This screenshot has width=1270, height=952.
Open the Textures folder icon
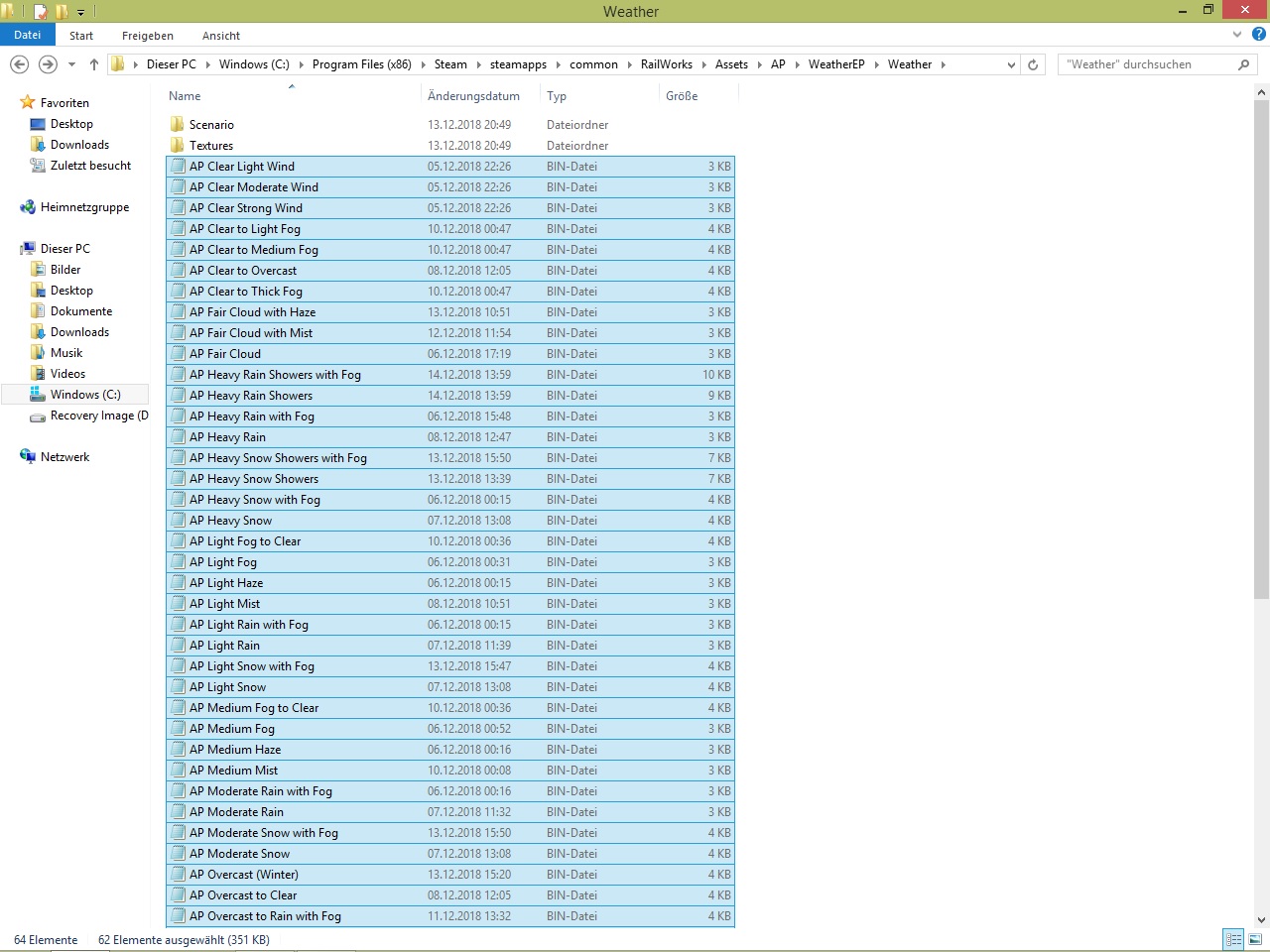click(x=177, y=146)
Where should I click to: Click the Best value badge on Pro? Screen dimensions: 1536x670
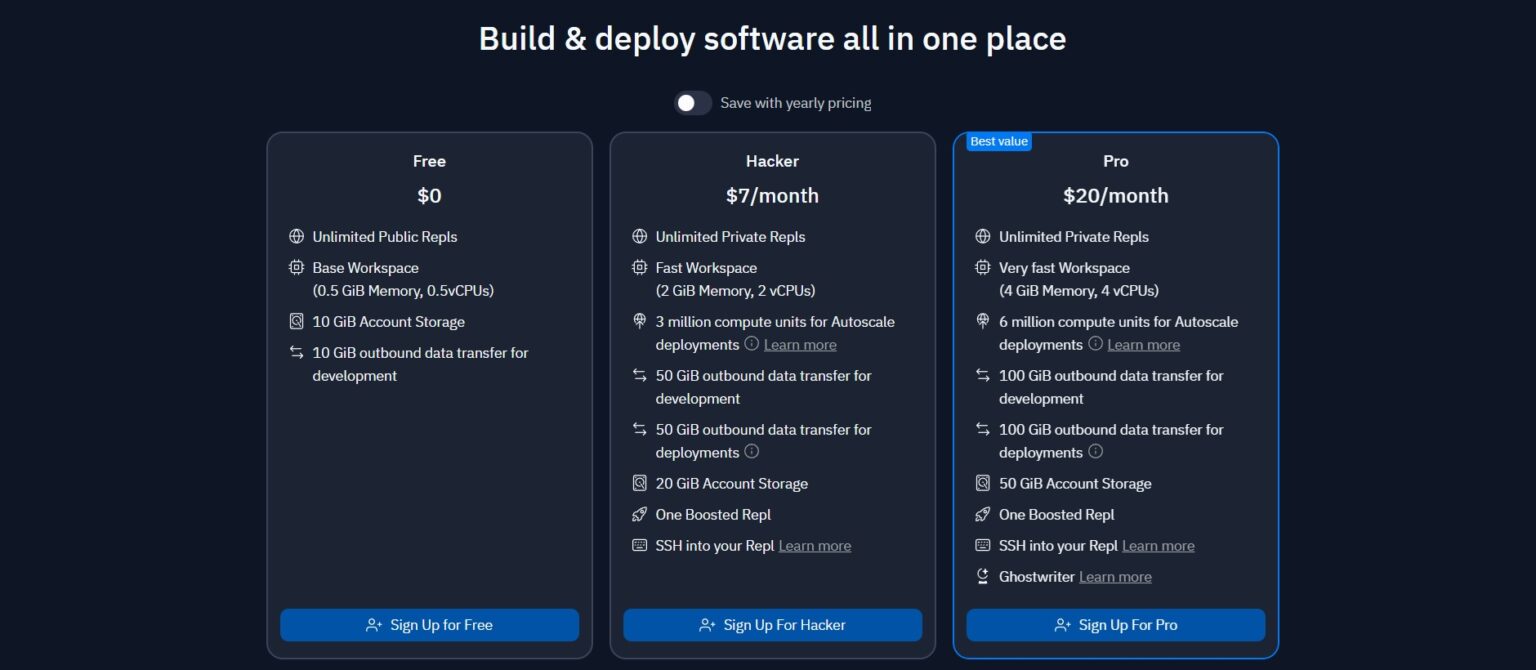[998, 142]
····················
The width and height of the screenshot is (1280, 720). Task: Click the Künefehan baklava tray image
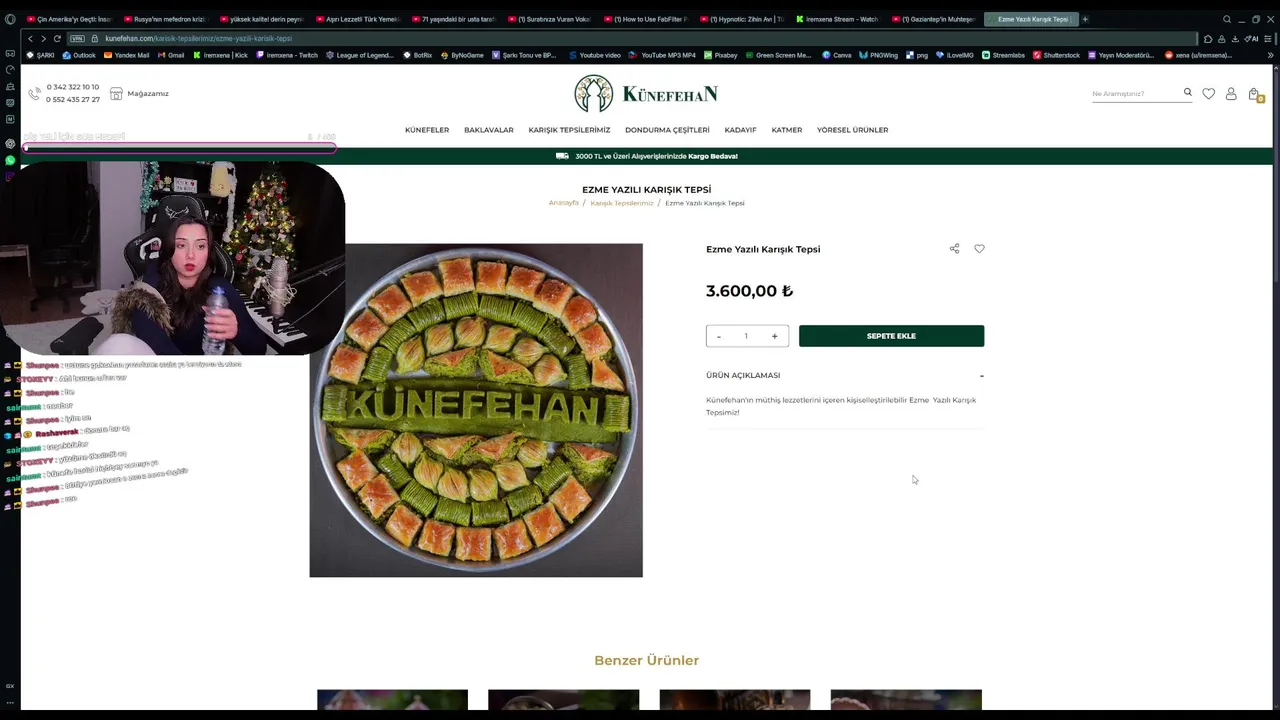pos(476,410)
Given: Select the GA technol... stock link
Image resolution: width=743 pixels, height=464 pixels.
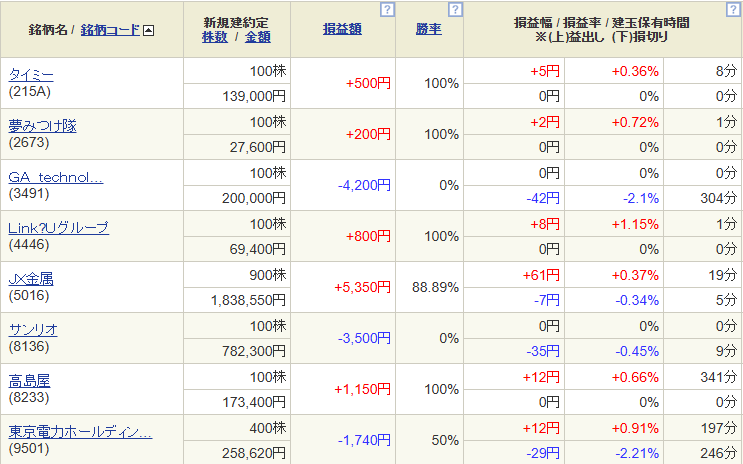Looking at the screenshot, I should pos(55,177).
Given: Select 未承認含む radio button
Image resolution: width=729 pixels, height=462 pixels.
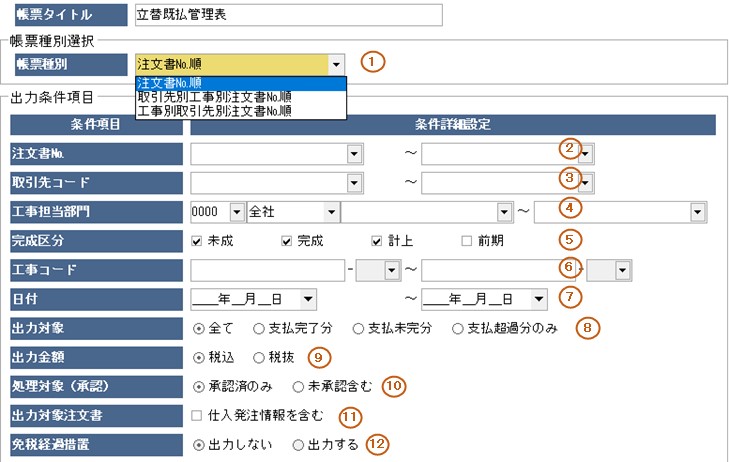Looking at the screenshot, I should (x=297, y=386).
····················
Search the records for the word "Given". Copy every line that has it.

Given: Select the GA technol... stock link
Given: Select 未承認含む radio button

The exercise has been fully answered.